New Israel Fund: Grantees who call Israel colonial, apartheid don’t violate red lines

A left-wing funding powerhouse won’t back away from funneling money to groups that accuse Israel of colonialism and apartheid.

By Shiri Moshe, The Algemeiner

The New Israel Fund won’t back away from funding groups that accuse Israel of colonialism and apartheid, a senior official with the progressive charity told The Algemeiner last week.

The clarification comes after Hassan Jabareen — the head of the Israeli legal center Adalah, an NIF grantee focused on Palestinian rights — levied these charges in a July interview with the publication Arab48.

Jabareen said the recently-passed basic law enshrining Israel as the nation-state of the Jewish people presented “a new opportunity for us to define the Israeli regime according to its laws, and not only based on its practices both internally or inside the territories occupied in 1967.”

“This law clearly explains why the Israeli regime is a colonial system similar to apartheid, in contradiction to the international Apartheid Convention, which considers apartheid a crime against humanity,” he argued.

Jabareen then suggested that “the legal discourse within the Green Line and in the 1967 Occupied Territories has to change” to reflect this situation.

Mickey Gitzin — the Israel-based executive director of NIF, which has described the nation-state law as inconsistent with Israel’s Declaration of Independence — said in response to a query from The Algemeiner that Jabareen’s comments did not cross the charity’s red lines against the Palestinian-led campaign to boycott, divest, and sanction (BDS) Israel.

“In a moment of frustration for a minority group after the nation-state bill, saying such a thing, I think it’s a legitimate statement within the concept of freedom of speech,” Gitzin said. “I don’t see Israel as an apartheid state, I don’t think most Israelis see Israel as an apartheid state, and I wouldn’t say it — but I really feel that it completely falls under the freedom of speech.”

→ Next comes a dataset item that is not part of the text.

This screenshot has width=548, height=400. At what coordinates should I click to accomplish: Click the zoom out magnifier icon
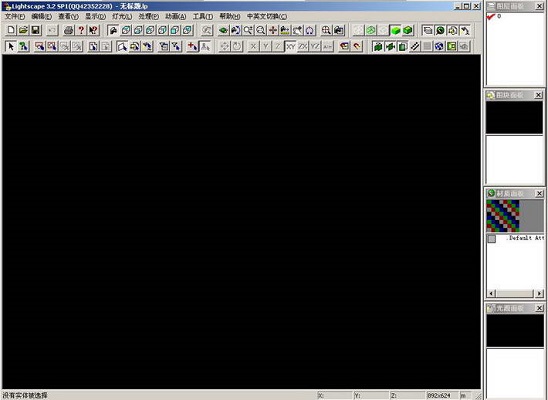260,30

Shortly after assuming his post in July 2017, Gitzin told The Jerusalem Post that NIF did not use the term “apartheid,” and “none of the organizations NIF supports has a policy of treating Israel as an apartheid state.”

“I am Zionist, but it doesn’t mean everyone I support has to be Zionist,” he added. “Part of the greatness of Zionism is respecting a variety of points of view.”

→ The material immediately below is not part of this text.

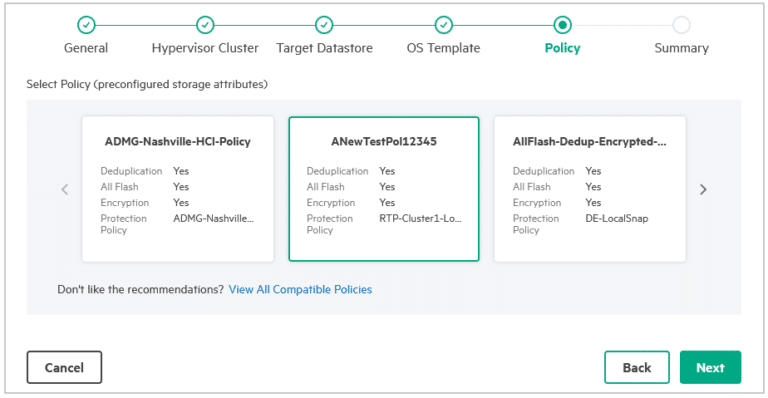Go to the OS Template step label

pos(443,48)
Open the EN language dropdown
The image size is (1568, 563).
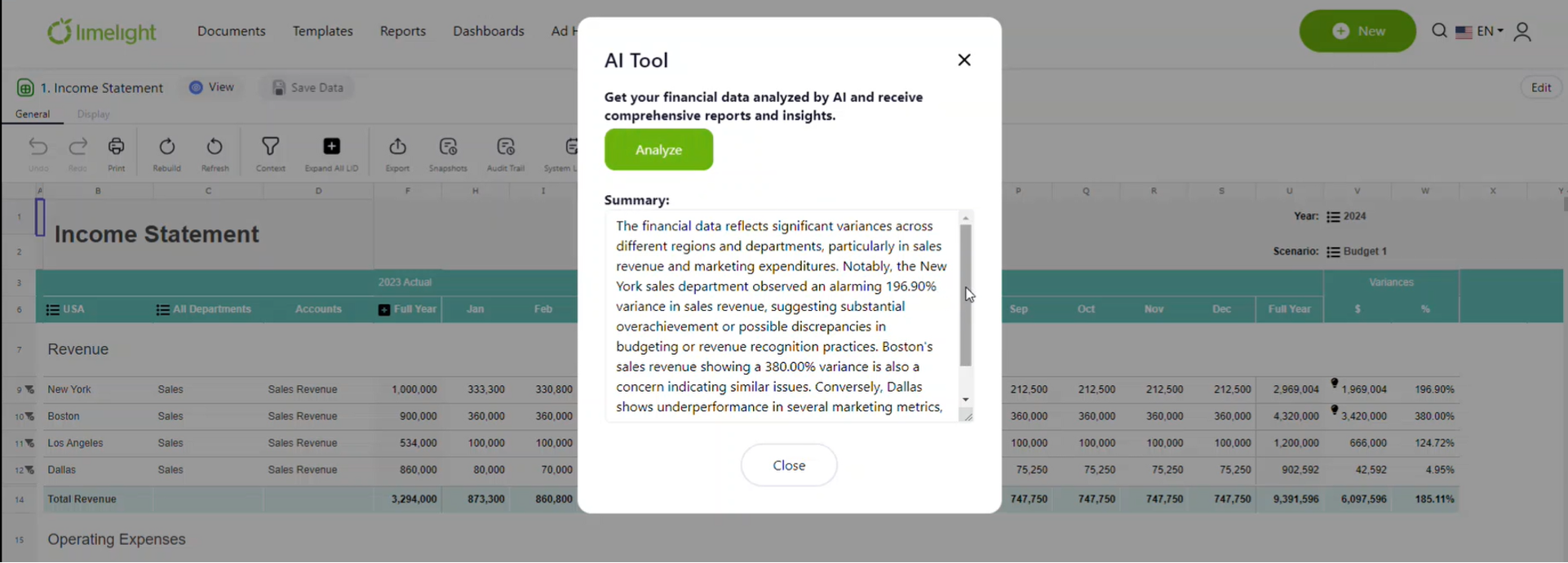pyautogui.click(x=1479, y=31)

The US-based charity has previously come under criticism for its funding of Adalah, including by the Jerusalem-based watchdog NGO Monitor, which in an August reportwarned that the center “regularly presents Israel as a racist and undemocratic state and partners with anti-Israel BDS groups.”

“This is not the first time that we find a gap between what the New Israel Fund says it is funding, and what its grantees actually say and do,” Itai Reuveni, Israel desk director at NGO Monitor, told The Algemeiner. “A number of NIF grantees have become increasingly radical in their rhetoric, including calls for ‘international intervention,’ and the NIF has to ask whether its red lines have real meaning.”

Israeli Prime Minister Benjamin Netanyahu in April accused the NIF of pressuring Rwanda to refuse to resettle African migrants currently in Israel, and called for a parliamentary inquiry into the “foreign organization,” which he claimed received funding “from foreign governments and bodies that are hostile to Israel.”

“The primary aim of the NIF is to erase the Jewish nature of Israel and to turn it into a state of all its citizens next to a Palestinian state without any Jews on the 1967 border with its capital as Jerusalem,” he asserted on social media.

NIF has rebuffed the charges, saying Netanyahu’s “latest attack on NIF … confirms that Israel’s democratic institutions, from civil society to the judiciary to the free media to the national police, are at risk from an increasingly authoritarian-minded political leadership.”